Deirdre Smith (Maine) has a recent article that just came out in the Temple Law Review, "Diagnosing Liability: The Legal History of Posttraumatic Stress Disorder." While the whole article is fascinating the implications of PTSD on tort law, starting on page 41 was the most interesting to me. Smith’s following points particularly jumped out:
1. A psychiatrist observed that, by virtue of the A Criterion, “an external injury is by definition the explicit cause of this disorder,” which then operates to support “legal arguments regarding single and proximate causation of harm.”
2. The American Psychiatric Association’s recognition of PTSD led to many courts abolishing the prior requirement of “physical manifestation” as a prerequisite for claim of psychic injuries. Instead, injury lawsuits wherein PTSD is the primary claim of injury now, typically, only require expert medical or scientific proof to support the claim.
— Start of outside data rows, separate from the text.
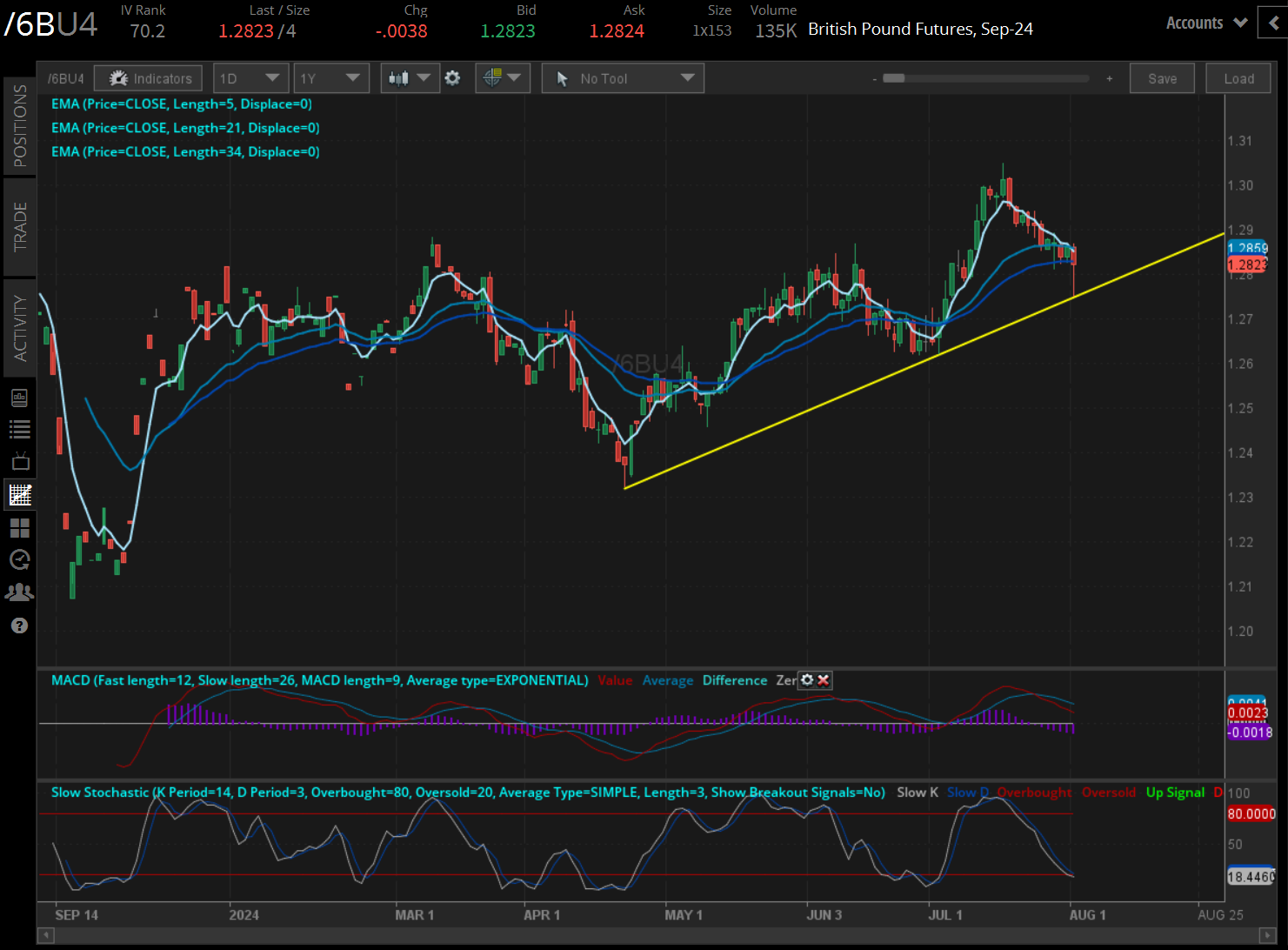Open the watchlist list icon
Screen dimensions: 1288x950
[19, 429]
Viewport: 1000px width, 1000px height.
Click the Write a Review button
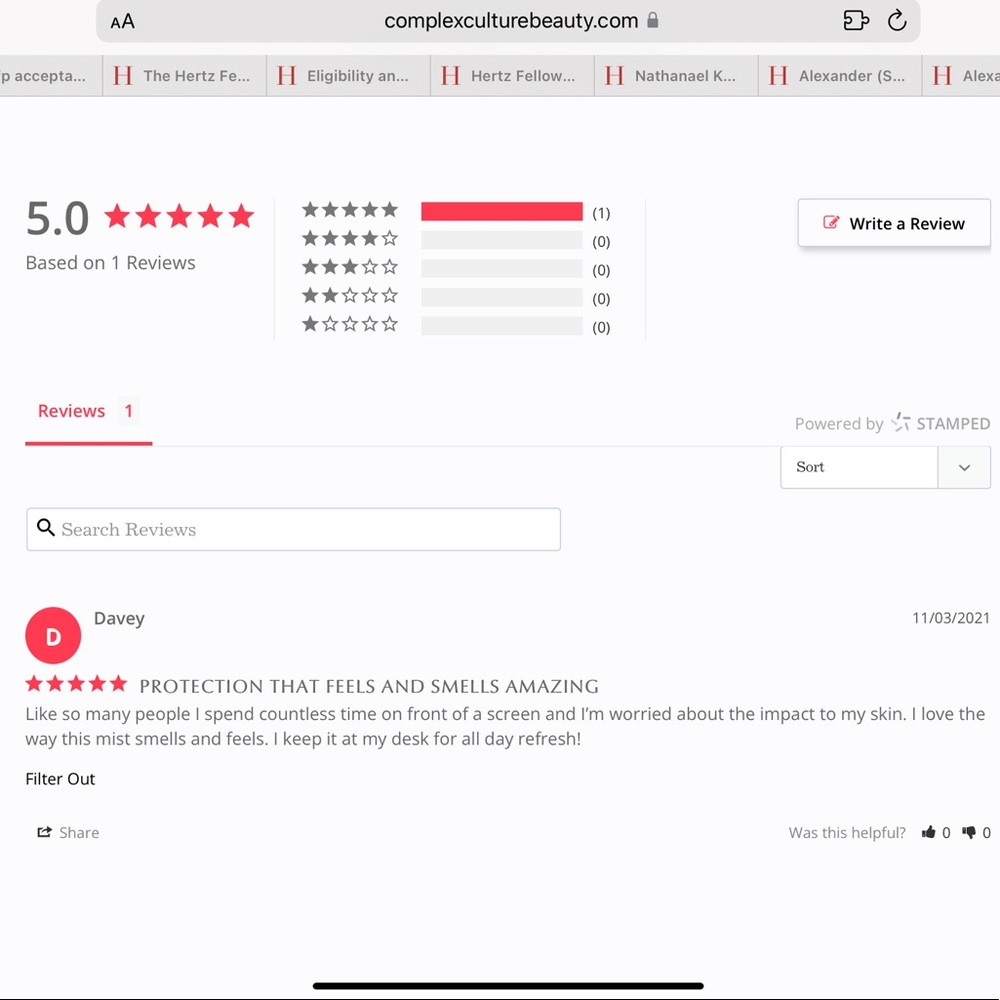coord(894,223)
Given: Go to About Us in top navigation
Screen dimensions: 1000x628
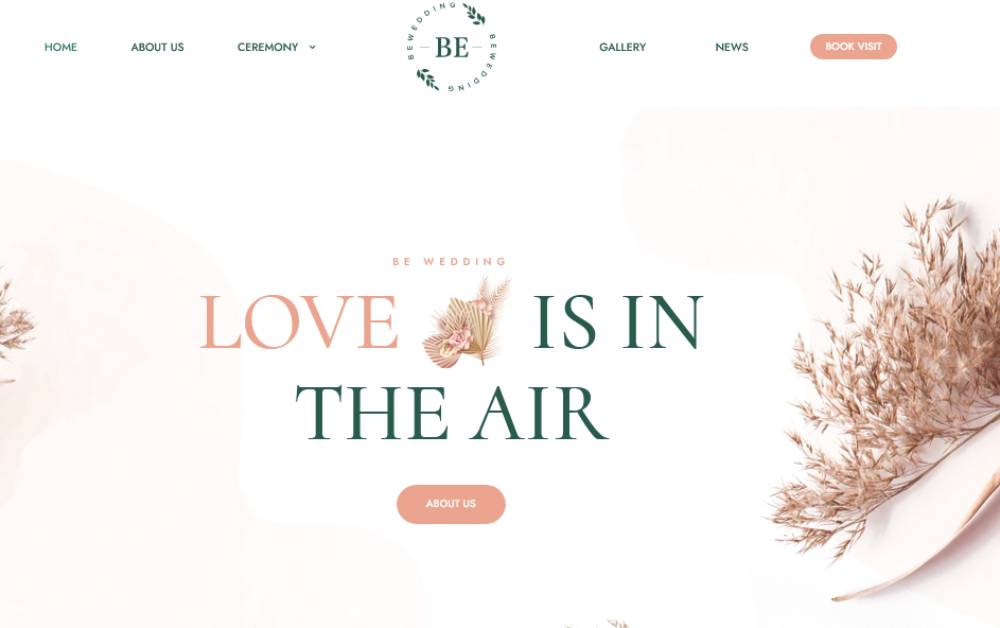Looking at the screenshot, I should pos(157,47).
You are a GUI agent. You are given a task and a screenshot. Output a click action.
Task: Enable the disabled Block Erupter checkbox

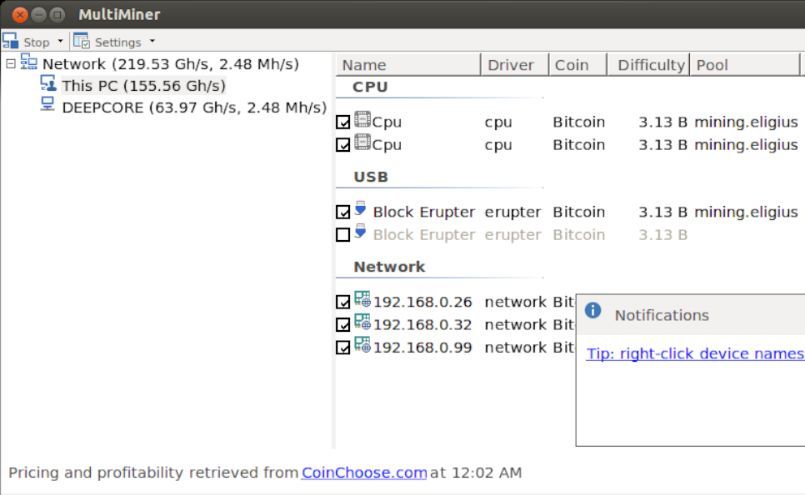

3. Malingering (symptom exaggeration), a favorite tool of defense attorneys to limit a plaintiff’s damages, has, because of PTSD’s ties to litigation, become a part of the DSM-IV diagnostic language, specifically stating “Malingering should be ruled out in those situations in which financial remuneration, benefit eligibility, and forensic determinations play a role.”
This last bit about malingering should leave plaintiff’s attorneys handling potential PTSD claims wary of the extent to which they get involved with a given therapist or psychiatric professional treating the client. Because it is clear that once the psych doctor is made aware that the mental injury may relate to a lawsuit, they will be more likely to add language to the treatment notes speculating about malingering. This, of course, is a case killer.